I won't go as far as to demonize this type of content, because at the root of the "that girl" trend is a desire to be the best version of oneself. The self who gets up early, moves gracefully through a morning routine, checks off all her boxes for the day, and remembers to do her skincare at night. Like, who wouldn't want to be that?

But here's the kicker. The best version of ourselves is not something that is externally validated. There is no one size fits all routine or lifestyle that is uniformly the best.

Being the best version of ourselves begins with listening to and expressing our needs, practicing loving self-talk, and accepting when something just isn't for you. I will never, ever love getting up at 5 AM. I am in no way immune to the dark side of "that girl" content, so as we continue to consume the aesthetics and tenets of this lifestyle, here are some strategies to stay on the healthy end of this trend.

Number 1, reflect before you scroll. In short, check your mindset before deep diving into a self-sabotaging scroll sesh. Unlocking our phones feels innocuous, but the content we subject ourselves to can seriously affect our mood.

A good litmus test is to rate your current sensitivity level on a scale of 1 to 10, 1 being the least sensitive. And choose at which number you will steer clear of social media. Number 2, consider it research.

Emotional scrolling is no joke, so try to use your rational brain when engaging with "that girl" content. The rational brain sets goals, solves problems, and healthily manages emotions. The emotional brain is based on impulse and feelings.

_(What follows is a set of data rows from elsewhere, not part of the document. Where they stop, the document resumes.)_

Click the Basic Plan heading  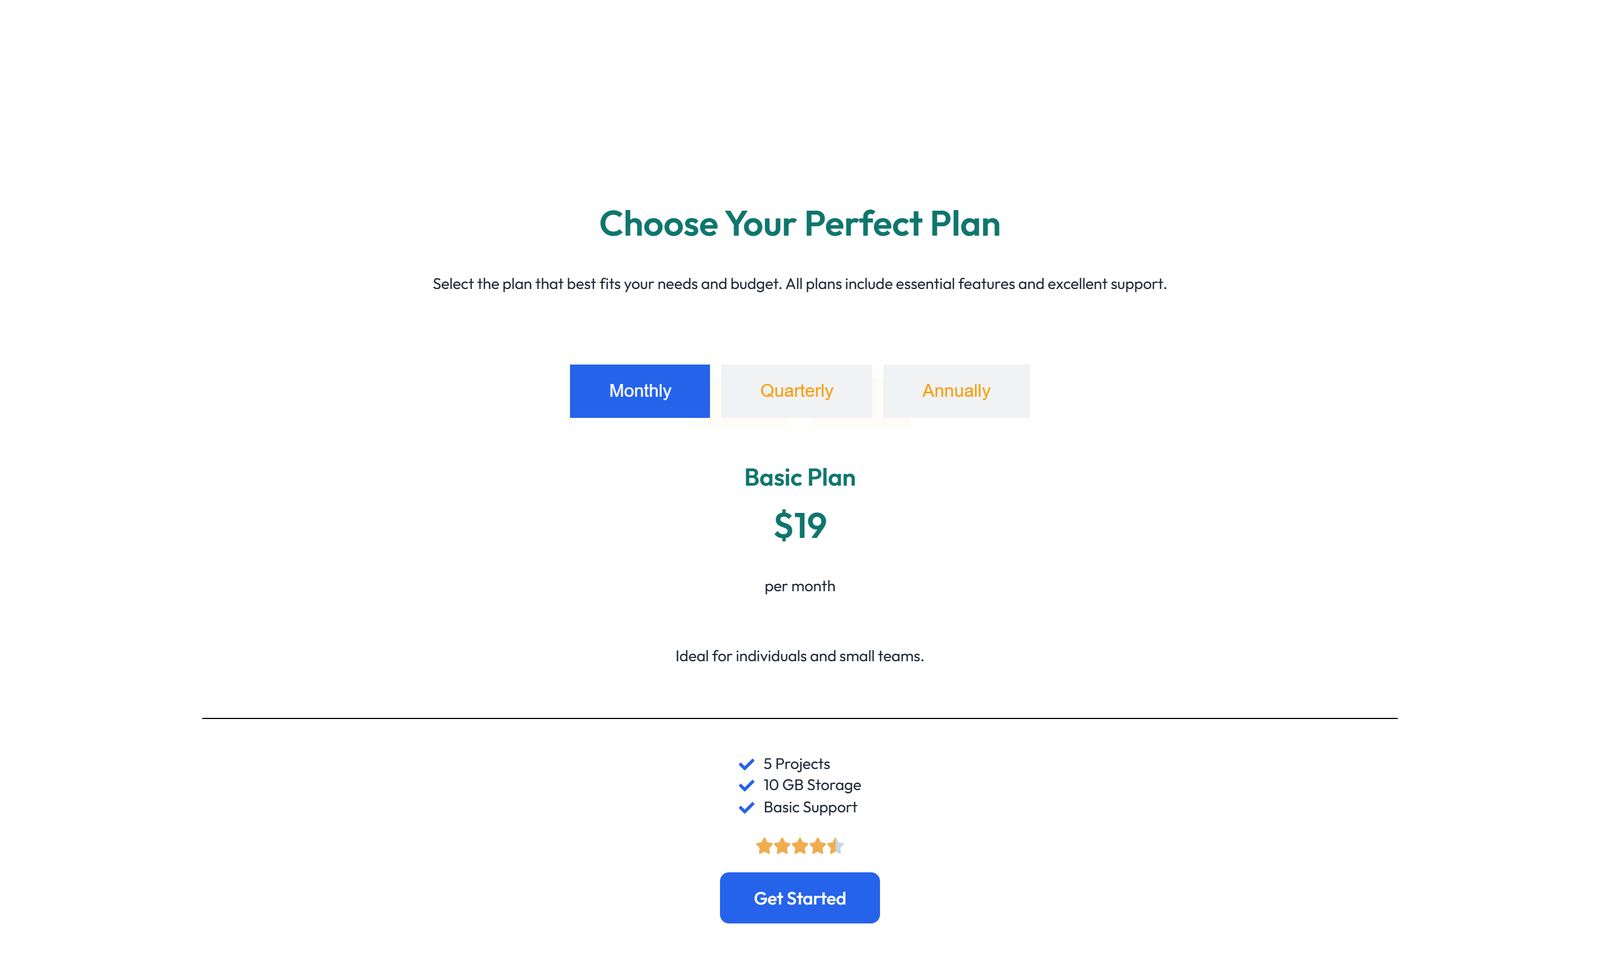click(799, 478)
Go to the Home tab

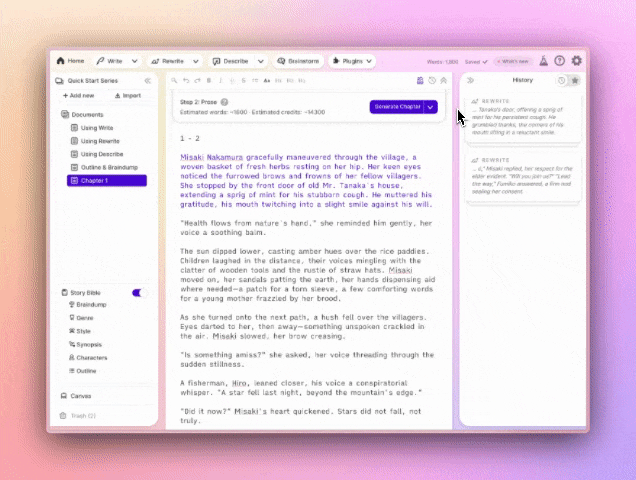71,61
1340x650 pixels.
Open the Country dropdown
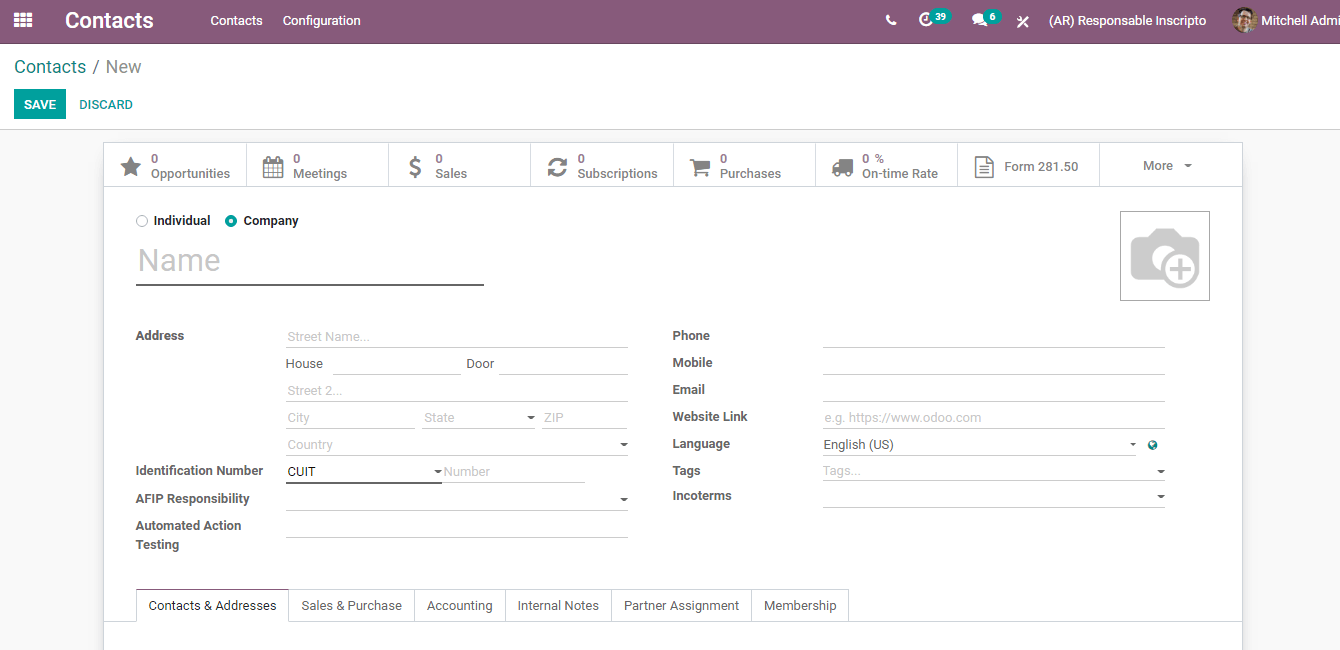(623, 445)
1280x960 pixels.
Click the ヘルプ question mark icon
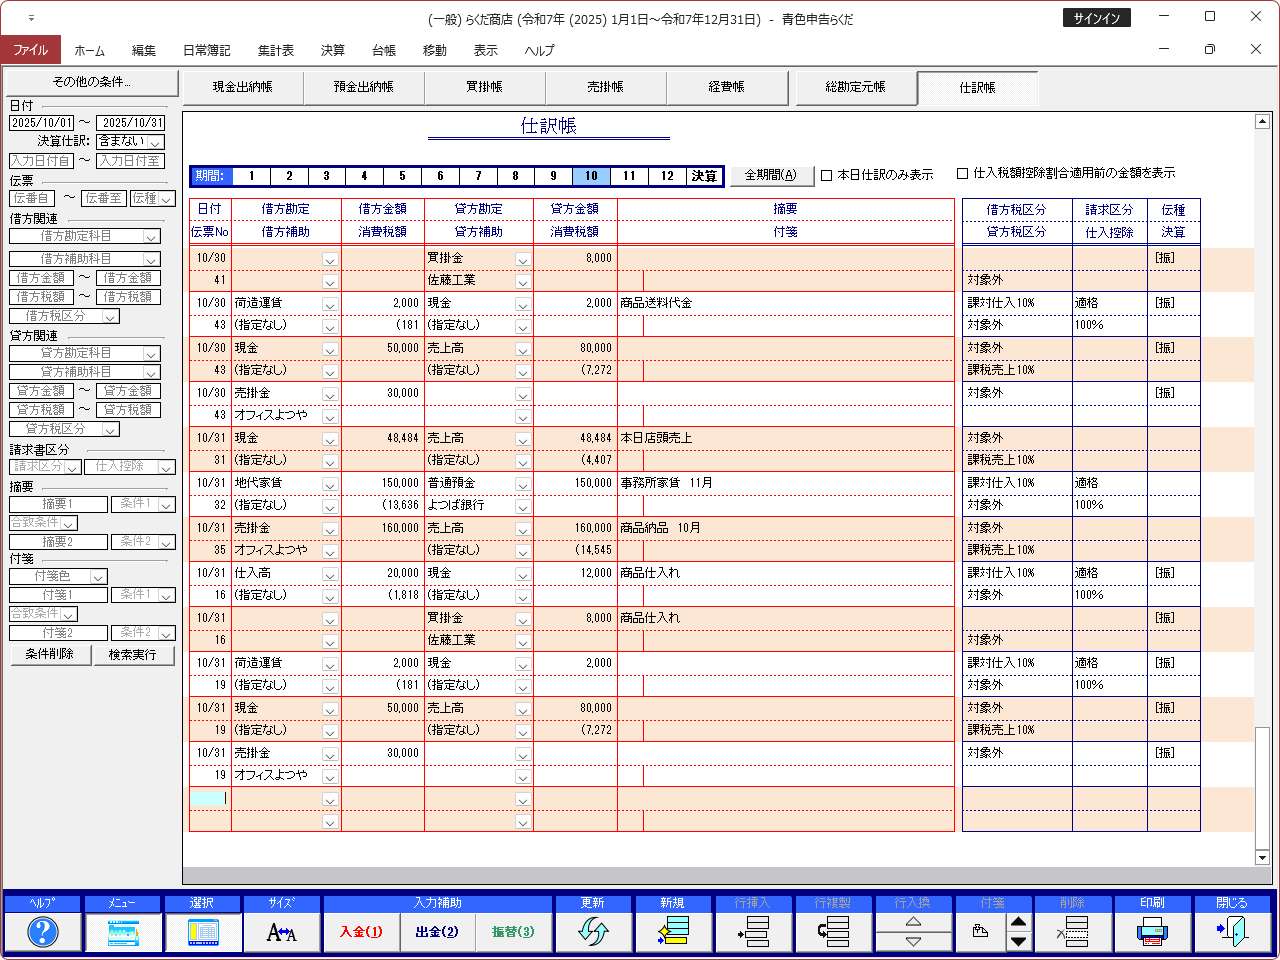click(42, 932)
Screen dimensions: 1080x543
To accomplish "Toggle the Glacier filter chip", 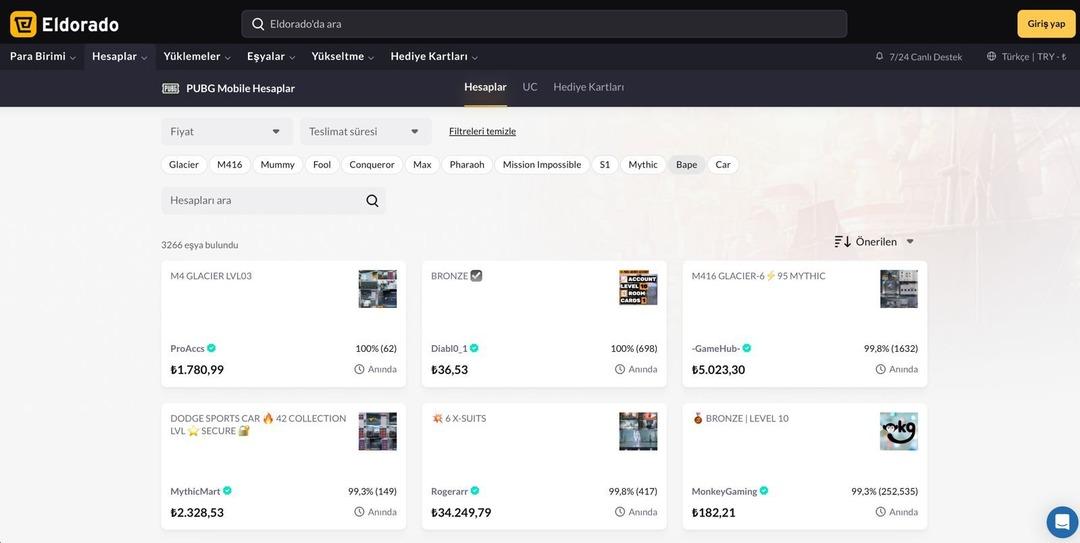I will pos(184,165).
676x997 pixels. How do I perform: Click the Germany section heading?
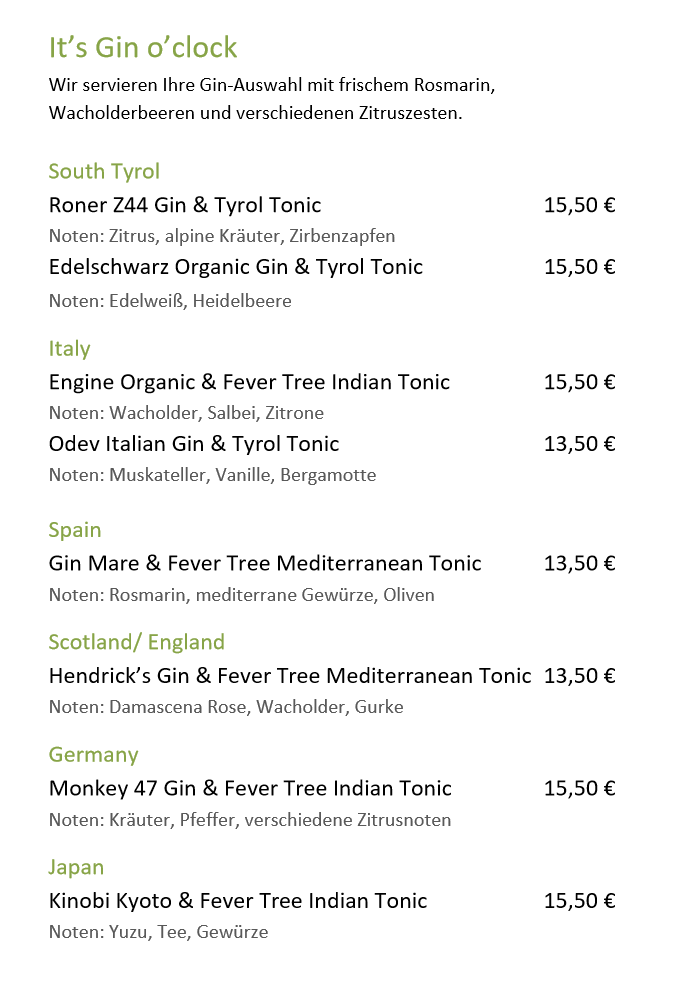[93, 754]
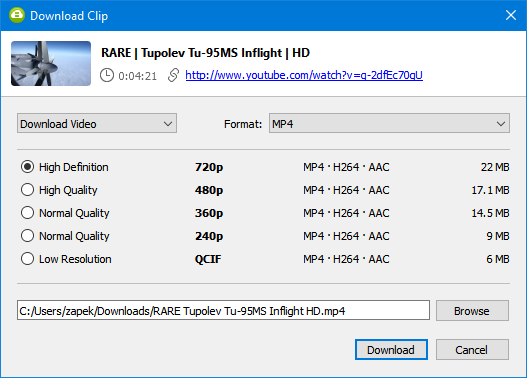The height and width of the screenshot is (378, 527).
Task: Close the Download Clip dialog
Action: coord(511,15)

Approach "that girl" content as if you are doing research, remaining as objective as possible as you search for practical ways to elevate your lifestyle. For example, if you want to find creative ways to drink more water throughout the day, use your rational brain to learn tips and strategies for increasing water intake versus harshly comparing yourself to that girl, an emotional brain response. Number 3, watch for cognitive traps.

I value the importance of understanding cognitive distortions. Everyone has unhelpful thoughts, and you can gain control over them once you recognize what they are. Some common examples of cognitive distortions are polarized thinking.

I am so lazy for not working out this morning. Should statements. I should practice self-care every day.

Emotional reasoning, I feel like a failure, so I must be one. There is no cure to get rid of cognitive traps, but if these types of thoughts arise as you watch flawless daily vlogs, try asking yourself, what would I say to a friend right now? Number 4, make a feel good list.

A feel good list, also known as an SOS, I mentally feel like shit about my life list, is a preventative measure for when you become hyper focused on the unrealistic elements of being that girl. In the depths of my notes app, I have a list of things that make me happy, like watermelon, Lord of the Rings, classical music, and the color purple. These small reminders coax me away from self-criticism.

Number 5, scroll with care. Unlike the effortless TikTok transitions from bed to the Peloton to Starbucks, a realistic lifestyle has a healthy amount of flexibility to accommodate basic humanness, like getting a crappy night's sleep and just needing to lounge in bed for an extra half hour. It's good to remind ourselves that just like all trends, being "that girl" is usually unsustainable and accompanied by several forms of privilege, such as being able to afford the costs that come with being "that girl".

Frankly, I resent "that girl", but at the same time, I want to be just like her which speaks to our susceptibility as women to wellness and comparison culture. And that's not to blame the consumer. Self-improvement bombards us daily.

Because success and wellness look different for everyone, it's a waste of time to reach for a refined and ultimately unrealistic version of self. If we are to glean any positive messages from the "that girl" trend, let it be to prioritize ourselves. Enjoy the process rather than the goal, and create routines that feel right for us.